The sendto EFAULT is seems wrong.

       EFAULT An invalid user space address was specified for an argument.

The man page says:

       ssize_t sendto(int sockfd, const void *buf, size_t len, int flags,
                      const struct sockaddr *dest_addr, socklen_t addrlen);

Is a NULL buf *void okay, even with len 0?

@bradfitz
Copy link
Contributor Author

bradfitz commented May 7, 2015

Actually, the syscall package already tries hard to avoid a NULL *void:

// Single-word zero for use when we need a valid pointer to 0 bytes.                                                
// See mksyscall.pl.                                                                                                
var _zero uintptr

func sendto(s int, buf []byte, flags int, to unsafe.Pointer, addrlen _Socklen) (err error) {
        var _p0 unsafe.Pointer
        if len(buf) > 0 {
                _p0 = unsafe.Pointer(&buf[0])
        } else {
                _p0 = unsafe.Pointer(&_zero)
        }
        _, _, e1 := Syscall6(SYS_SENDTO, uintptr(s), uintptr(_p0), uintptr(len(buf)), uintptr(flags), uintptr(to), uintptr(addrlen))
        if e1 != 0 {
                err = errnoErr(e1)
        }
        return
}

... yet &_zero (which should be non-nil) ends up as zero according to the strace.

Is Syscall6 doing the right thing?

This machine FWIW has 4 of these:

# cat /proc/cpuinfo 
processor       : 0
model name      : ARMv7 Processor rev 2 (v7l)
BogoMIPS        : 1332.01
Features        : half thumb fastmult vfp edsp thumbee vfpv3 tls idiva idivt vfpd32 lpae 
CPU implementer : 0x56
CPU architecture: 7
CPU variant     : 0x2
CPU part        : 0x584
CPU revision    : 2

/cc @minux @ianlancetaylor @rsc @davecheney @josharian

@mikioh
Copy link
Contributor

mikioh commented May 7, 2015

Maybe dup of #7299? (correction s/7229/7299)

@bradfitz
Copy link
Contributor Author

bradfitz commented May 7, 2015

No, I just can't read.

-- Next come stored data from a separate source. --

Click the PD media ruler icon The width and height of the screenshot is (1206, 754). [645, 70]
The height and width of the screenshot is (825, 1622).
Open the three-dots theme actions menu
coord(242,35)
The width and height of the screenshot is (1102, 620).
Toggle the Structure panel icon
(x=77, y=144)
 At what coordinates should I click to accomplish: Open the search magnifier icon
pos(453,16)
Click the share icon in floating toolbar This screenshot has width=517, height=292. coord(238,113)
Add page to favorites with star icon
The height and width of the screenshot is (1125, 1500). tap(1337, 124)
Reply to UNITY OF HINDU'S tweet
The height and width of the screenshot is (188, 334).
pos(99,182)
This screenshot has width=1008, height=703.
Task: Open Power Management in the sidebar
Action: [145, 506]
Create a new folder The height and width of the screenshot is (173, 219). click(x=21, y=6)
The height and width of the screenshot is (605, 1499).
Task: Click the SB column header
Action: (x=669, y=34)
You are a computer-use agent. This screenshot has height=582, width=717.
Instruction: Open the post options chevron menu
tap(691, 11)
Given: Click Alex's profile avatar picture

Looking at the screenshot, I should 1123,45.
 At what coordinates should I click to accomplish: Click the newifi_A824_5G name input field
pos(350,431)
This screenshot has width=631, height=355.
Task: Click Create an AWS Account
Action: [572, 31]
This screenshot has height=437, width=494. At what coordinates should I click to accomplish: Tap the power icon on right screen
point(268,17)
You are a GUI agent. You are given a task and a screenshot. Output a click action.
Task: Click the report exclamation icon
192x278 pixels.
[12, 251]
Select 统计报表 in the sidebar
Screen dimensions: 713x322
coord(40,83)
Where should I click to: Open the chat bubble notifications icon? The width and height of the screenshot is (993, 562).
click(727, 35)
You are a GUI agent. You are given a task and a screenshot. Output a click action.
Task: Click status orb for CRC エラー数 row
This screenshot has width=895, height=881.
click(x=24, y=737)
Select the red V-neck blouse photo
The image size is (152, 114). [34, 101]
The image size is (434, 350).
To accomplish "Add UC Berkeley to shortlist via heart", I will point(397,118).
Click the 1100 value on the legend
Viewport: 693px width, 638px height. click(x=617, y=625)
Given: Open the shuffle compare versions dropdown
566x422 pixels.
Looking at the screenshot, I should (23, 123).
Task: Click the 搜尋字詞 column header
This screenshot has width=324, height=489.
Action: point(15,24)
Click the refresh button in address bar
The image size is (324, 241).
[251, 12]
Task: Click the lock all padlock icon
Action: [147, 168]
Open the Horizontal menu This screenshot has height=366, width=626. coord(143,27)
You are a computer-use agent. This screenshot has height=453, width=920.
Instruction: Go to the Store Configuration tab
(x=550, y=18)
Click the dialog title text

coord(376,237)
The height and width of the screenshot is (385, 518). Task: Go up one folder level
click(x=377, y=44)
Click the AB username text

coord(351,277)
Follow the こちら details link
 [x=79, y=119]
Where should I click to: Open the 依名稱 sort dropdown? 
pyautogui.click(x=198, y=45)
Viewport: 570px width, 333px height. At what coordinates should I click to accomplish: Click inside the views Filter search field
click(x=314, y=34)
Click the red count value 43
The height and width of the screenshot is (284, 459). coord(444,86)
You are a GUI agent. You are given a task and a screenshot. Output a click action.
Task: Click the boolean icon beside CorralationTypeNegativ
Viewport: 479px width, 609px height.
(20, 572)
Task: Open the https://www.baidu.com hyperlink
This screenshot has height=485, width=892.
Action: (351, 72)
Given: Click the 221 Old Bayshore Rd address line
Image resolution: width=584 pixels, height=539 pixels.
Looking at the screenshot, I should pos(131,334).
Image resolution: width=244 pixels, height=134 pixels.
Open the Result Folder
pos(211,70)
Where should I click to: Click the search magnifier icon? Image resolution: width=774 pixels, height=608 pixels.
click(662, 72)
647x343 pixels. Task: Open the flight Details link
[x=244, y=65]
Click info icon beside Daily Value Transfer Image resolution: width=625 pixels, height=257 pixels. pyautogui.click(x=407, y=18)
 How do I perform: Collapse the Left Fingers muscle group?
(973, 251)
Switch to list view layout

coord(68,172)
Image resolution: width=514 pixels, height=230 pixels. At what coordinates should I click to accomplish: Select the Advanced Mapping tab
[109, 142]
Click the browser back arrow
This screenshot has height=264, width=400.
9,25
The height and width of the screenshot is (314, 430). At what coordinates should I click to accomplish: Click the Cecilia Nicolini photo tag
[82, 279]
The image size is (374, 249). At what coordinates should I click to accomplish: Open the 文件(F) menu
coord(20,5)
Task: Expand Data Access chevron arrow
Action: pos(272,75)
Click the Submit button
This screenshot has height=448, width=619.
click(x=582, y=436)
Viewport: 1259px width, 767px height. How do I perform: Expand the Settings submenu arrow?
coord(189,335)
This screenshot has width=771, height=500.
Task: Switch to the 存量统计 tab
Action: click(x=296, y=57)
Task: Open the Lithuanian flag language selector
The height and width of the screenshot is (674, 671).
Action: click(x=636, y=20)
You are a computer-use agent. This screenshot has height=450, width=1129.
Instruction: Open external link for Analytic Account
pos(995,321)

The buf pointer is indeed non-zero. I was off by one reading all the empty values. And strace in raw mode (as well as some printlns in the syscall package) confirms:

[pid 16133] write(2, "sendto zero ", 12sendto zero ) = 12
[pid 16133] write(2, " ", 1 )            = 1
[pid 16133] write(2, "0x3af964", 80x3af964)     = 8
[pid 16133] write(2, " ", 1 )            = 1
[pid 16133] write(2, "0x3af964", 80x3af964)     = 8
[pid 16133] write(2, "\n", 1
)           = 1
[pid 16133] write(2, "sendto ", 7sendto )      = 7
[pid 16133] write(2, " ", 1 )            = 1
[pid 16133] write(2, "290", 3290)          = 3
[pid 16133] write(2, " ", 1 )            = 1
[pid 16133] write(2, "6", 16)            = 1
[pid 16133] write(2, " ", 1 )            = 1
[pid 16133] write(2, "3864932", 73864932)      = 7
[pid 16133] write(2, " ", 1 )            = 1
[pid 16133] write(2, "0", 10)            = 1
[pid 16133] write(2, " ", 1 )            = 1
[pid 16133] write(2, "0", 10)            = 1
[pid 16133] write(2, " ", 1 )            = 1
[pid 16133] write(2, "275330280", 9275330280)    = 9
[pid 16133] write(2, " ", 1 )            = 1
[pid 16133] write(2, "16", 216)           = 2
[pid 16133] write(2, "\n", 1
)           = 1
[pid 16133] sendto(0x6, 0x3af964, 0, 0, 0x106934e8, 0x10) = -1 (errno 14)

So it's only len and flags which are zero.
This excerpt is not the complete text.